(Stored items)
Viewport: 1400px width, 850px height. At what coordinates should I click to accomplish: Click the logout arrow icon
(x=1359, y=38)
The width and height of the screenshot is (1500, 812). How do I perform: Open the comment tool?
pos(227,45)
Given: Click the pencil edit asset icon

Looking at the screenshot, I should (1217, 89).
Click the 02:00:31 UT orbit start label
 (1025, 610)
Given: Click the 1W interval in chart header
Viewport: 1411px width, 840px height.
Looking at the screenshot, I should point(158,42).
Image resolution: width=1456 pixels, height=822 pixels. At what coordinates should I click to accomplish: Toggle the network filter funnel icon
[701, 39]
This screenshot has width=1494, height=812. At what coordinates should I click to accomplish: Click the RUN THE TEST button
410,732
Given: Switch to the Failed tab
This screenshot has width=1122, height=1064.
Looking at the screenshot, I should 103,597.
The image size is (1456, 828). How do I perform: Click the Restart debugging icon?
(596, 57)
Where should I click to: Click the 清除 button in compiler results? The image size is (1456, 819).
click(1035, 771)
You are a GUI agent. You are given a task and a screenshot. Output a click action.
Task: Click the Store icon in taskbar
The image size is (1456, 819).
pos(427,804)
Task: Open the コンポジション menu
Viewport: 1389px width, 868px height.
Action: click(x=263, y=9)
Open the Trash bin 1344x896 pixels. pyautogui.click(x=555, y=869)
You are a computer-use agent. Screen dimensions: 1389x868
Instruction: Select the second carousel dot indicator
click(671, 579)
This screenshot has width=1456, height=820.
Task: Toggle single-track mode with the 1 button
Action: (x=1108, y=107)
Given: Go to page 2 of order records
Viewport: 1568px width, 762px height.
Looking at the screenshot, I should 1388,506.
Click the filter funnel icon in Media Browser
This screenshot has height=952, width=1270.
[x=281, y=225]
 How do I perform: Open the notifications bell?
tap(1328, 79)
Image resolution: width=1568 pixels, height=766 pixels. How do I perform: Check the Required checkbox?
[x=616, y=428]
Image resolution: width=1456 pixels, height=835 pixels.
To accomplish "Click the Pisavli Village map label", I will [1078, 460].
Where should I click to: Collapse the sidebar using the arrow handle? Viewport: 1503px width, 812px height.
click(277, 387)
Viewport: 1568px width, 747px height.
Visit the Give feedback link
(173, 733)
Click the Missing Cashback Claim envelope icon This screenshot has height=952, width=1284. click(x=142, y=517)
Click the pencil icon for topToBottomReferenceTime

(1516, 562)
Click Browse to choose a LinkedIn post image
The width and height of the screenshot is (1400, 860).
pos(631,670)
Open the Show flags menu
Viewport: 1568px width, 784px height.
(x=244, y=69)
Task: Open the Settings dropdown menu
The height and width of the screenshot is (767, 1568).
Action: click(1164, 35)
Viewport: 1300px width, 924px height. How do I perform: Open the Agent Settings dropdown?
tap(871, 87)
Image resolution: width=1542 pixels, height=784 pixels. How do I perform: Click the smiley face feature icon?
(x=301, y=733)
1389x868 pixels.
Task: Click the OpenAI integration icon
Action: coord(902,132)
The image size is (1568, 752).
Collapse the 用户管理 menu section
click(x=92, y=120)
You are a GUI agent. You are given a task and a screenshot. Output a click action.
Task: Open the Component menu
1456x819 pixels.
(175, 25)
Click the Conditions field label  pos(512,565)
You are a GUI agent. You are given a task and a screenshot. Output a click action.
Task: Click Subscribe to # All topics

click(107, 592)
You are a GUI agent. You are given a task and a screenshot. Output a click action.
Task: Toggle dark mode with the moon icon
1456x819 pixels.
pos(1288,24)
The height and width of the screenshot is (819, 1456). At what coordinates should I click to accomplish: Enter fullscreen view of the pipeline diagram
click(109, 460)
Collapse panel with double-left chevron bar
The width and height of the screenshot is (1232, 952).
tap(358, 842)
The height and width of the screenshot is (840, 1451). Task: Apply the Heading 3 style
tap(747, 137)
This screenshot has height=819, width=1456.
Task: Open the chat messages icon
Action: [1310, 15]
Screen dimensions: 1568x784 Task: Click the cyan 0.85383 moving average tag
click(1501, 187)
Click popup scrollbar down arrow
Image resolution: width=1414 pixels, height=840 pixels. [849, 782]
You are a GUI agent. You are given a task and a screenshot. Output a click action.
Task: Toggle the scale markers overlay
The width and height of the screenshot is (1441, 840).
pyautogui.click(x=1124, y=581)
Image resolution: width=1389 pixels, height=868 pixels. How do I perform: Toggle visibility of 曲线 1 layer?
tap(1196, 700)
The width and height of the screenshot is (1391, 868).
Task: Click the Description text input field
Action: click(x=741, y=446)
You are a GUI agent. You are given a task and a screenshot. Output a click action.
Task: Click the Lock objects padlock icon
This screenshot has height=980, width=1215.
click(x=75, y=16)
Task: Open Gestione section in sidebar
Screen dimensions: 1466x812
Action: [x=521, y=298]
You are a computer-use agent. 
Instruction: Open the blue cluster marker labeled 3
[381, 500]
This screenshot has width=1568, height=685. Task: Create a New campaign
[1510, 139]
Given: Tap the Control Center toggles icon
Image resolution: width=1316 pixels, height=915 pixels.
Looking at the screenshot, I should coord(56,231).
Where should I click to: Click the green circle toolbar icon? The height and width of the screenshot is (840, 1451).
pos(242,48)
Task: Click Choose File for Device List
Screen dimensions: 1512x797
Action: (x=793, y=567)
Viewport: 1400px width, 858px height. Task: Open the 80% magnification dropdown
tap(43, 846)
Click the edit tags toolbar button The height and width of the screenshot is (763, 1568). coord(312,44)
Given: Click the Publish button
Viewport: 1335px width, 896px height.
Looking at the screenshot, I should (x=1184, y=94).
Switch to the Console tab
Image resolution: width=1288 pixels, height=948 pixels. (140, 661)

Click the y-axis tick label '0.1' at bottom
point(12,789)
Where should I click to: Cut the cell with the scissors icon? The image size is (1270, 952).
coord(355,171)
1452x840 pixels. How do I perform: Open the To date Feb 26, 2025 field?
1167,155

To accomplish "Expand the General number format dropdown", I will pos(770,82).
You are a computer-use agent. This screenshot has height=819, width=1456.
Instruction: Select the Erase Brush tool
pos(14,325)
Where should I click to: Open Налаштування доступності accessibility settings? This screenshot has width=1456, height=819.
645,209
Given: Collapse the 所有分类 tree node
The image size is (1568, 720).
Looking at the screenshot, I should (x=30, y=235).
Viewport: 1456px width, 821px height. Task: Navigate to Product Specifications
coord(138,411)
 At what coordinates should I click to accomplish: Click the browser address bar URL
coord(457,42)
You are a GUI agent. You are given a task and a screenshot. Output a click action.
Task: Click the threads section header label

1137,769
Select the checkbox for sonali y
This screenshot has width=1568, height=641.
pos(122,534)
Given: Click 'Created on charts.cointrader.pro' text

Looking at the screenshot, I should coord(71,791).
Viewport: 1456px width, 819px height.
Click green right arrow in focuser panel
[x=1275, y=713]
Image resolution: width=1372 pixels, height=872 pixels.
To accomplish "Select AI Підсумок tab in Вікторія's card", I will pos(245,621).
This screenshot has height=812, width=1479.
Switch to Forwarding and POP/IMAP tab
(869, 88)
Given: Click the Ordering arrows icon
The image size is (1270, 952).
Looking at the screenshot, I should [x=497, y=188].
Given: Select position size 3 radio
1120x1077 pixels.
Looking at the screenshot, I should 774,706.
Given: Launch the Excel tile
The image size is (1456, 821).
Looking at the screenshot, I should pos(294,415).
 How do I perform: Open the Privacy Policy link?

### TASK PROMPT:
What lines in the records above include the string "will"? Copy each one.

### ANSWER TO THIS PROBLEM:
To accomplish "Click the Pisavli Village map label", I will [1078, 460].
To accomplish "Expand the General number format dropdown", I will pos(770,82).
To accomplish "Select AI Підсумок tab in Вікторія's card", I will pos(245,621).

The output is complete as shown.